**TRY IT**. Beneath this task are records; print exactly the stretch of them from the line with "Click the 选择子网" through the line with "Toggle the sidebar panel icon at bottom left", both ends included.

─── RECORDS FOR THE EXERCISE ───

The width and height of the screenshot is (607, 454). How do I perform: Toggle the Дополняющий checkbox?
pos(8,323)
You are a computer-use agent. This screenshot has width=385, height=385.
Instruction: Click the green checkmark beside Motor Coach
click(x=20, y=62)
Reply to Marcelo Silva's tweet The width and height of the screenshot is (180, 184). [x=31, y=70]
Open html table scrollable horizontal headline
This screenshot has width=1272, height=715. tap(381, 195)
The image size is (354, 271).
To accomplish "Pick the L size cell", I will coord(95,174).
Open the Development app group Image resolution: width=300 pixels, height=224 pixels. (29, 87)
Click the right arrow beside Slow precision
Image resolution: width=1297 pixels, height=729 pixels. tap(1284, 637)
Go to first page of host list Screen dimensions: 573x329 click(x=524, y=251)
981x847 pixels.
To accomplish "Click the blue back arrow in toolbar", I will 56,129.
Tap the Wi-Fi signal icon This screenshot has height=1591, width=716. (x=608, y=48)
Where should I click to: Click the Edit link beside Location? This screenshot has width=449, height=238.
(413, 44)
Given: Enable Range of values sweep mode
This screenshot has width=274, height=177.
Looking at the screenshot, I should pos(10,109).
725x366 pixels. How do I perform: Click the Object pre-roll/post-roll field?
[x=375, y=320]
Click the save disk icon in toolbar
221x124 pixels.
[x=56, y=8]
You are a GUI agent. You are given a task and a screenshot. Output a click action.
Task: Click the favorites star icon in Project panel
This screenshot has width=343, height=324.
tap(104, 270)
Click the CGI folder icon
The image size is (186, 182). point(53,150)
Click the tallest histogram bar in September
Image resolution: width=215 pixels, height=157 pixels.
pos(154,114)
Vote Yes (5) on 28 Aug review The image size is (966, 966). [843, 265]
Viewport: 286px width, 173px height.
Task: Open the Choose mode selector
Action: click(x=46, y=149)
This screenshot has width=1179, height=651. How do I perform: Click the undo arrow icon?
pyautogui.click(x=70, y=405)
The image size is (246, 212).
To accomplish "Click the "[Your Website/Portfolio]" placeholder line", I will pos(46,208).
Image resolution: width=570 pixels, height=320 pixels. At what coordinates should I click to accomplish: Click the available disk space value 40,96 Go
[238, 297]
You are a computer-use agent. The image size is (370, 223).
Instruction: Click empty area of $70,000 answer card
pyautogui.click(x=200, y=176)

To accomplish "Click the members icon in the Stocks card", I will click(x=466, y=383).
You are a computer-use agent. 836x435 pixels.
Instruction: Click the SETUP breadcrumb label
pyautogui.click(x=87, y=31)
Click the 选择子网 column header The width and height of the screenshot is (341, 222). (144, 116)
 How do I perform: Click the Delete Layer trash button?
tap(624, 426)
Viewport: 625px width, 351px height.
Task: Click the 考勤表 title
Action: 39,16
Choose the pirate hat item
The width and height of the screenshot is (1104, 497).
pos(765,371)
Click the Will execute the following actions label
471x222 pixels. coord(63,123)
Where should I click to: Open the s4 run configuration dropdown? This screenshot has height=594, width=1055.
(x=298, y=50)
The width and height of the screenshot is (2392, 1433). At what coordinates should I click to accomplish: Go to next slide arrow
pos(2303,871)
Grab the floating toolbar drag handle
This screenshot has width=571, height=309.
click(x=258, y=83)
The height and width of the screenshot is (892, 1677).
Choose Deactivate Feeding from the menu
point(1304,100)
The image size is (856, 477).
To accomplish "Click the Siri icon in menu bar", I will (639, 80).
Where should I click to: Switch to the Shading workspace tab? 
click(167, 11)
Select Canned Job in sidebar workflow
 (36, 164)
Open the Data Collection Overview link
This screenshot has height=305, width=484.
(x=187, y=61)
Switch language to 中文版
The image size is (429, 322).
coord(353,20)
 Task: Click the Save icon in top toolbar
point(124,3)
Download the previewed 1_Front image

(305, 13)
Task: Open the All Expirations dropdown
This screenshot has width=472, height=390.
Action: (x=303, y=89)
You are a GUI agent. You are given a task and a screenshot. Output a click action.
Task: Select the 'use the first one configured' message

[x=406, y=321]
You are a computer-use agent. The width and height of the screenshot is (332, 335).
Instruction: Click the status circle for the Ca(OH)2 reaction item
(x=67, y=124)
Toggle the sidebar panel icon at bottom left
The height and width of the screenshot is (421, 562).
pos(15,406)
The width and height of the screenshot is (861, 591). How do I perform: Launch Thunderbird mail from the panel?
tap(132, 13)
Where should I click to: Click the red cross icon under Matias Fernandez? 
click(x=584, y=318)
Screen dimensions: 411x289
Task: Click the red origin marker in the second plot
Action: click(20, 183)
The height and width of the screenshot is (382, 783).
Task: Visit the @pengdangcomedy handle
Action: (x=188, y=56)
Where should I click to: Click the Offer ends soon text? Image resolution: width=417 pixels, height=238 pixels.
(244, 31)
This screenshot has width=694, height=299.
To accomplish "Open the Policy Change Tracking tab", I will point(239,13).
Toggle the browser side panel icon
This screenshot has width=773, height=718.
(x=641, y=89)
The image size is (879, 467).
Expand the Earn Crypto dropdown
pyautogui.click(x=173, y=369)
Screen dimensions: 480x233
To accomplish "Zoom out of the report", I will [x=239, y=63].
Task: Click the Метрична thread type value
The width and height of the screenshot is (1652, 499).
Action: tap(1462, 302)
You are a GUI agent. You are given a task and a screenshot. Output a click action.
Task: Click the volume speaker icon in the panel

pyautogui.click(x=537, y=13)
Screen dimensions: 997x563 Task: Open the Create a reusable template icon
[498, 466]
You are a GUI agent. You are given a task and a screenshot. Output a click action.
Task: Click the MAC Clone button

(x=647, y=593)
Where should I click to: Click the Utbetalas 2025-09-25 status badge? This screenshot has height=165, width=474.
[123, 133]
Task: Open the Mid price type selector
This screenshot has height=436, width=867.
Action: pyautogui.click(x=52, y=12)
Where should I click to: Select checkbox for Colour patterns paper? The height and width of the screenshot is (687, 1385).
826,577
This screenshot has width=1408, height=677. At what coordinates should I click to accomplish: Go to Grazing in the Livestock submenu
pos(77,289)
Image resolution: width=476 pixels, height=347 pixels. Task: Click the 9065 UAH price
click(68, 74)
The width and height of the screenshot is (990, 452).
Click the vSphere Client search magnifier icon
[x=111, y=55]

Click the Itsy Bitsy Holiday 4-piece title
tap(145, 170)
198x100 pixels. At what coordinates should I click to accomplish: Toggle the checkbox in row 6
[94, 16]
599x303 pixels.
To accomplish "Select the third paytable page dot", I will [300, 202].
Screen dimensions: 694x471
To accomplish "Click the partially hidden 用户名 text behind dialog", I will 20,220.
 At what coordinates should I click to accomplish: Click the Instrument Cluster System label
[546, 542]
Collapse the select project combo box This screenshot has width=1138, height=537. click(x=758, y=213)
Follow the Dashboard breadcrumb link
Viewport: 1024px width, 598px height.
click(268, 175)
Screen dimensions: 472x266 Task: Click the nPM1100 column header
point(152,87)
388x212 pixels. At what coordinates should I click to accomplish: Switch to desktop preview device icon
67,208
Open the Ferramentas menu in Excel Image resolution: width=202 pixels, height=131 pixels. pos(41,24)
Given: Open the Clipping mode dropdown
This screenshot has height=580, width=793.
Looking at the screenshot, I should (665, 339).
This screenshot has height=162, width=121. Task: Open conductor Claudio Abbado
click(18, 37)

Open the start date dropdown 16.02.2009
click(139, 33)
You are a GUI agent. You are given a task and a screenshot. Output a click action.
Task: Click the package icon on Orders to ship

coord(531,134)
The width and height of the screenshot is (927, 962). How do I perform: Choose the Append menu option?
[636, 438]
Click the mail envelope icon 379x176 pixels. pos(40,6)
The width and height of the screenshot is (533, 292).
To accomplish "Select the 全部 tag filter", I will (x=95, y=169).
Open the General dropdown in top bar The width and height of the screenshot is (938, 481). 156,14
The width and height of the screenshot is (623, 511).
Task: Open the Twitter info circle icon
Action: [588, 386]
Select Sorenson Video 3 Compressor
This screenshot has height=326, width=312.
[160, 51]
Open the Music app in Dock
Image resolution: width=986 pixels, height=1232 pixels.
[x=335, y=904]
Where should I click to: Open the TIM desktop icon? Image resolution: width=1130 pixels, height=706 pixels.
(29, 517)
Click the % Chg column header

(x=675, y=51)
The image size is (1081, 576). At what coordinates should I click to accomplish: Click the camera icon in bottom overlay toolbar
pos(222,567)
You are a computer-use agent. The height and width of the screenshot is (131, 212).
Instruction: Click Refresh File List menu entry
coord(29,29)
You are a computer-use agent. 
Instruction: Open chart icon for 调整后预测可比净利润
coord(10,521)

───

**WRITTEN REPLY**.
Click the 选择子网 column header The width and height of the screenshot is (341, 222). (144, 116)
 How do I perform: Click the Delete Layer trash button?
tap(624, 426)
Viewport: 625px width, 351px height.
Task: Click the 考勤表 title
Action: 39,16
Choose the pirate hat item
The width and height of the screenshot is (1104, 497).
pos(765,371)
Click the Will execute the following actions label
471x222 pixels. coord(63,123)
Where should I click to: Open the s4 run configuration dropdown? This screenshot has height=594, width=1055.
(x=298, y=50)
The width and height of the screenshot is (2392, 1433). At what coordinates should I click to accomplish: Go to next slide arrow
pos(2303,871)
Grab the floating toolbar drag handle
This screenshot has width=571, height=309.
click(x=258, y=83)
The height and width of the screenshot is (892, 1677).
Choose Deactivate Feeding from the menu
point(1304,100)
The image size is (856, 477).
To accomplish "Click the Siri icon in menu bar", I will (639, 80).
Where should I click to: Switch to the Shading workspace tab? 
click(167, 11)
Select Canned Job in sidebar workflow
 (36, 164)
Open the Data Collection Overview link
This screenshot has height=305, width=484.
(x=187, y=61)
Switch language to 中文版
The image size is (429, 322).
coord(353,20)
 Task: Click the Save icon in top toolbar
point(124,3)
Download the previewed 1_Front image

(305, 13)
Task: Open the All Expirations dropdown
This screenshot has width=472, height=390.
Action: (x=303, y=89)
You are a GUI agent. You are given a task and a screenshot. Output a click action.
Task: Select the 'use the first one configured' message

[x=406, y=321]
You are a computer-use agent. The width and height of the screenshot is (332, 335).
Instruction: Click the status circle for the Ca(OH)2 reaction item
(x=67, y=124)
Toggle the sidebar panel icon at bottom left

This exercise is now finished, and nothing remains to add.